Это — старая солдатская песня, которую пели солдаты на всех языках еще во времена Наполеона. Сейчас она гремела-разливалась по пыльному шоссе на Турово в галицийской равнине, где во все стороны, до зеленых холмов на юге, поля были вытоптаны копытами лошадей и многими тысячами тяжелых солдатских сапог.
— В таком же роде мы изгадили как-то всю местность под Писеком, — заметил, оглянувшись вокруг, Швейк.— С нами был один из эрцгерцогов; это был такой справедливый господин, что, когда ему случалось проезжать со своим штабом по засеянному полю, его адъютант должен был немедленно производить оценку потравы. А один крестьянин, Пиха по фамилии, остался недоволен, отказался получить от казны восемнадцать крон вознаграждения за потраву пяти аров посевов и вздумал было судиться. Вот его, господин поручик, за это и посадили на полтора года — вот как! Ну, а мне, господин поручик, кажется, что он, собственно говоря, мог бы только радоваться тому, что его навестило в его владениях лицо императорской фамилии. Другой-то, кто поумнее, одел бы своих дочек во все белое, как к причастию, дал бы им в руки по букету, поставил бы их у себя на поле и велел бы приветствовать высокого гостя, как я читал про Индию, где подданные какого-то раджи должны бросаться под ноги слону, на котором тот едет.
— Что это вы за чушь городите, Швейк? — перебил его поручик Лукаш.
— Так что, господин поручик, дозвольте доложить, что я говорю о слоне, который нес на своей спине того раджу, о котором я читал.
— С этим нельзя не согласиться, Швейк, вы, действительно, умеете все совершенно верно объяснить, — сказал поручик Лукаш и поехал вперед.

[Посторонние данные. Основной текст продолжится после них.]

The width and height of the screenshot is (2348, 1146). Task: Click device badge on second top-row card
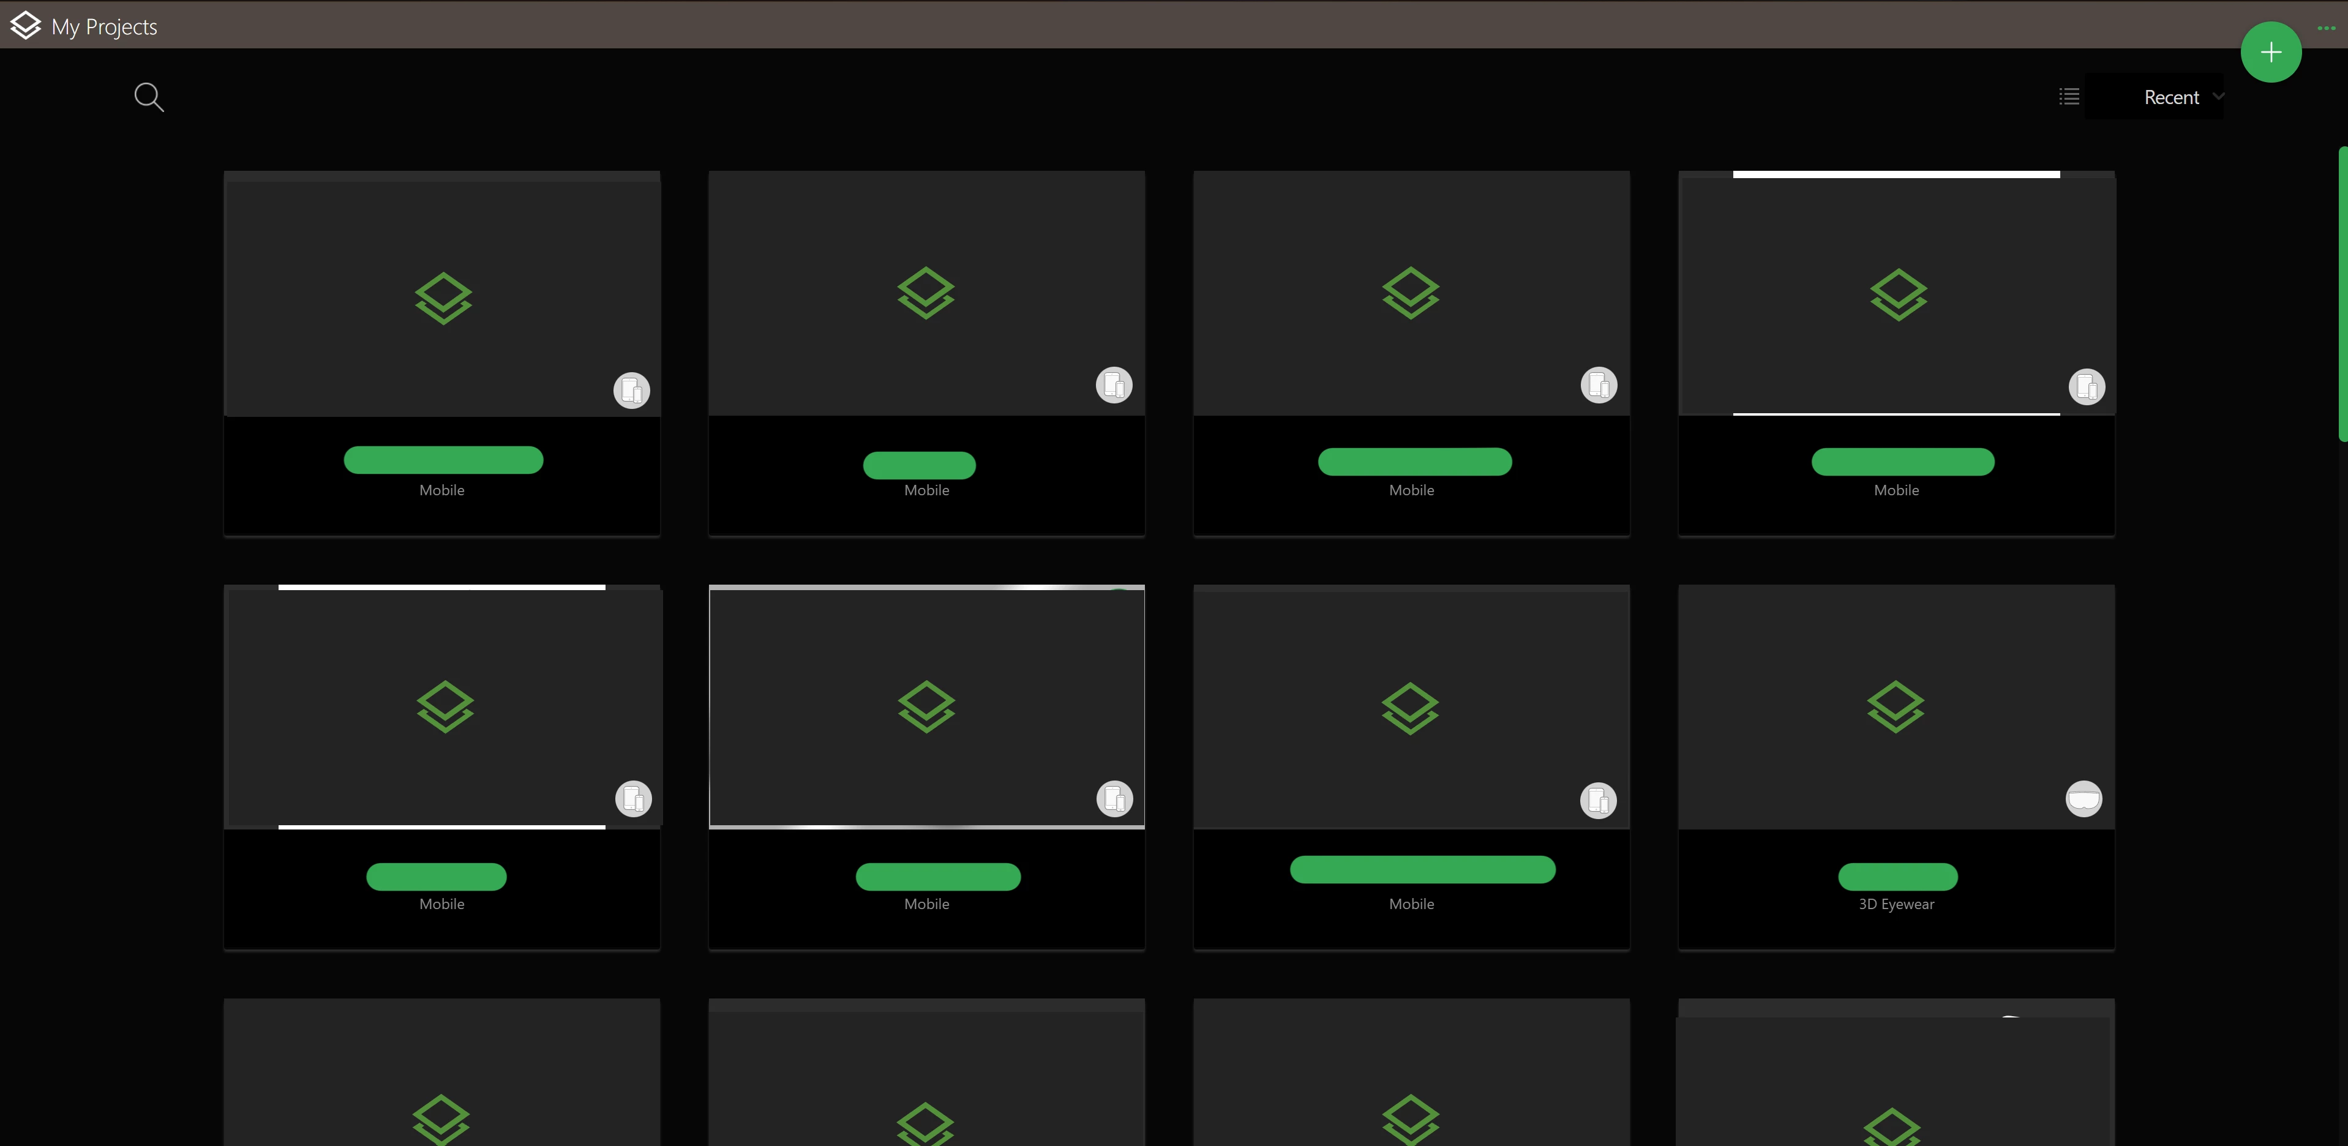pos(1114,385)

Там маршевая колонна уже начинала нарушать порядок движения; непривычная ходьба после долгого сиденья в вагонах и полное боевое снаряжение вызывали боль в руках и ногах, так что всякий старался устроиться, как можно удобнее. Ружья перекладывали с одного плеча на другое; большинство несло их вообще уже не на плече, а закинутыми на спину, словно грабли или вилы. Многие находили, что удобнее итти в канаве или по краю ее, где земля казалась мягче, чем на пыльном шоссе.
Почти все шагали, устало опустив голову, и испытывали жестокую жажду, потому что, хотя солнце уже и садилось, но все-таки стояла такая жара и духота, как в полдень, а между тем ни у кого во фляге не было ни капли воды. Это был первый такой переход, и тяжелое состояние неутоленной жажды, являвшееся первой ступенью к еще большим страданиям, все сильнее утомляло и расслабляло солдат. Они перестали петь и только рассуждали, пытаясь угадать, сколько осталось еще до Турова-Вольска, где, по их расчетам, они должны были расположиться на ночлег. Некоторые садились на минутку в канаву и, чтобы замаскировать усталость, расшнуровывали сапоги, производя на первый взгляд впечатление людей, у которых сбились портянки и которые стараются намотать их так, чтобы они не жали ног на долгом пути. Другие пускали длиннее или короче ружейный ремень или открывали вещевой мешак и плотнее укладывали его содержимое, стараясь уверить самих себя, что делают это лишь в целях более равномерного распределения груза, чтобы ремнями не оттягивало того или другого плеча. Когда к ним подъехал поручик Лукаш, они один за другим встали и доложили, что у них то-то и то-то жмет или мешает, — пока их не погнали дальше встрепенувшиеся при приближении начальства кадеты и взводные.
Проезжая верхом мимо усталых солдат, поручик Лукаш любезно предлагал им встать и итти, потому что до Туроза-Вольска, по его словам, было не больше трех километров.
Тем временем, благодаря непрестанной тряске на санитарной двуколке, подпоручик Дуб стал мало-помалу приходить в себя. Он еще не совсем очухался, но мог уже выпрямиться в своей двуколке и окликнуть людей из состава ротной канцелярии, которые шли налегке вокруг него, потому что все они, начиная с Балоуна и кончая Ходынским, сложили свои вещевые мешки в двуколку. Только Швейк бодро шагал да шагал с ранцем за спиной и с ружьем, висевшим у него по-драгунски на ремне через грудь, покуривая трубку и напевая какую-то веселую песенку. «Уж как шли мы к Яромиру. Пусть нам верят, иль не верят, — а пришли мы только к вечеру!»